Meskipun pemerintah mengumumkan pencabutan empat izin, tidak ada bukti otentik berupa surat keputusan yang dipublikasi. Bagaimana dan siapa yang bertanggung jawab atas pemulihan lingkungan yang rusak pun masih menjadi misteri.

7. Celah Hukum yang Menganga

Riwayat pencabutan izin ekstraksi di Indonesia menunjukkan adanya celah hukum. Banyak pemilik izin kerap menggugat pencabutan yang dilakukan pemerintah, dan pengadilan sering memenangkan gugatan tersebut. Ini menunjukkan perlunya penetapan area-area yang tidak boleh ditambang (No-Go Zones) secara tegas.

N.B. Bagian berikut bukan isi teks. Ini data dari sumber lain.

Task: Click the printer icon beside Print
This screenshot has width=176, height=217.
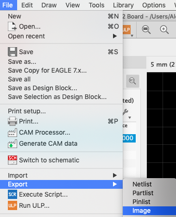Action: click(x=13, y=121)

8. Ancaman Terhadap Pariwisata

Praktik pertambangan nikel ini tidak hanya mengancam status geopark, tetapi juga akan berimbas pada pariwisata yang menjadi andalan ekonomi Raja Ampat. Pada tahun 2023, Raja Ampat berhasil mendatangkan 19.000 wisatawan, angka yang bisa merosot drastis jika keindahan alamnya rusak.

Seruan Mendesak: Selamatkan Raja Ampat!

Melihat semua fakta ini, desakan untuk bertindak semakin kuat. Auriga Nusantara dan Earth Insight mendesak Pemerintah Indonesia untuk segera mencabut seluruh izin tambang nikel di Raja Ampat dan menetapkan area-area yang tidak boleh ditambang secara permanen. Mereka juga menyerukan agar pemerintah memprioritaskan pembangunan ekonomi berkelanjutan yang melindungi keragaman hayati dan mata pencarian masyarakat, sekaligus mewujudkan kepeloporan konservasi kelautan global.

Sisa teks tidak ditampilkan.